Posterior Malleous Fixation In Trimalleolar Ankle Fractures Using Anterior To Posterior Screw Versus Posterolateral Plate

SLR - February 2023 - John Seha, DPM

Title: Posterior Malleous Fixation In Trimalleolar Ankle Fractures Using Anterior To Posterior Screw Versus Posterolateral Plate

Reference: Deendayal, Sharma R, Aggarwal S, Shekhawat V. Posterior Malleous Fixation In Trimalleolar Ankle Fractures Using Anterior To Posterior Screw Versus Posterolateral Plate. International Journal of Orthopaedics Sciences 2022; 8(1):135-138. doi:10.22271/ortho.2022.v8.i1b.3000

Level of Evidence: Level 1

Scientific Literature Review

Reviewed By: John Seha, DPM
Residency Program: Hoboken University Medical Center – Hoboken, NJ

Podiatric Relevance: Posterior malleolar fractures (PMFs) account for about 7 to 44% of all ankle fractures. Although such a common presentation, there is no consensus on the indications of surgical treatment, how to approach different fracture patterns, or the clinical efficacy of different fixation methods. It is widely accepted that if the PMF involves more than 25% of the articular surface and if the fragment is displaced more than 2 mm, that surgical treatment is required. This study aimed to investigate the efficacy of posterolateral plate fixation versus the anterior to posterior screw fixation for the PMF in trimalleolar ankle fracture. 
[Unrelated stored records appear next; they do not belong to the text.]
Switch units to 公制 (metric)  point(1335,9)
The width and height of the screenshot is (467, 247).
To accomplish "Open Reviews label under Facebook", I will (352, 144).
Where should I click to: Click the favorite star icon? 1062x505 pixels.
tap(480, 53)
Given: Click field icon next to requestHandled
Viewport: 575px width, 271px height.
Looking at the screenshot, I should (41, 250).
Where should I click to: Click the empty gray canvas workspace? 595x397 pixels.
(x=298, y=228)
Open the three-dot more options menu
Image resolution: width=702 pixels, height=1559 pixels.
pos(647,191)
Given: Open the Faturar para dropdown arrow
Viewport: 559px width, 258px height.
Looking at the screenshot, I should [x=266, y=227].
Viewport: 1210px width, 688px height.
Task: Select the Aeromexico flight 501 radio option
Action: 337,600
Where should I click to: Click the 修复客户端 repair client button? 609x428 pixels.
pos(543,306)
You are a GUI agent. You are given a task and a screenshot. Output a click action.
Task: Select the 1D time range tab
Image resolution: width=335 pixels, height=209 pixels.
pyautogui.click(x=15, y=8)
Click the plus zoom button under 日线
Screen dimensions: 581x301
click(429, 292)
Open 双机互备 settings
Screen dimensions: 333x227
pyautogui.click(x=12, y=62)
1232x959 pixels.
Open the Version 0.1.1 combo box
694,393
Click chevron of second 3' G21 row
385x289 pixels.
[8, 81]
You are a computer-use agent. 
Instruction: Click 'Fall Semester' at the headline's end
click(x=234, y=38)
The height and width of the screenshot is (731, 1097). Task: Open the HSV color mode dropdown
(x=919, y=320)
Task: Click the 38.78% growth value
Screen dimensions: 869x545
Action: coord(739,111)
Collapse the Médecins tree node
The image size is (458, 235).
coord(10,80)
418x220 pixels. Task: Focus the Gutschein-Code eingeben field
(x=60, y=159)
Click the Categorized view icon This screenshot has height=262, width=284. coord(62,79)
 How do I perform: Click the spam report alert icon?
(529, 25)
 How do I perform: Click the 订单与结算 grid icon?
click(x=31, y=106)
Method: This study is a prospective randomized comparative study that included a total of forty-six patients with trimalleolar ankle fractures. Patients underwent surgical stabilization of all three malleolar fragments in a tertiary-level health care center in Rajasthan, India, by the same orthopedic surgeon from April 2017 to November 2018. Exclusion criteria included patients who had additional ipsilateral or contralateral lower extremity injury, Pilon fracture, trimalleolar fracture, or had a history of a lower extremity fracture. Patients underwent computerized randomization and were allocated into two groups, group A was fixated with anterior to posterior screw, and group B was fixated with posterolateral plate fixation. Patients were examined for clinical and radiological signs of union, deformity correction, pain level, and range of motion at 2 weeks, 6 weeks, and 6 months.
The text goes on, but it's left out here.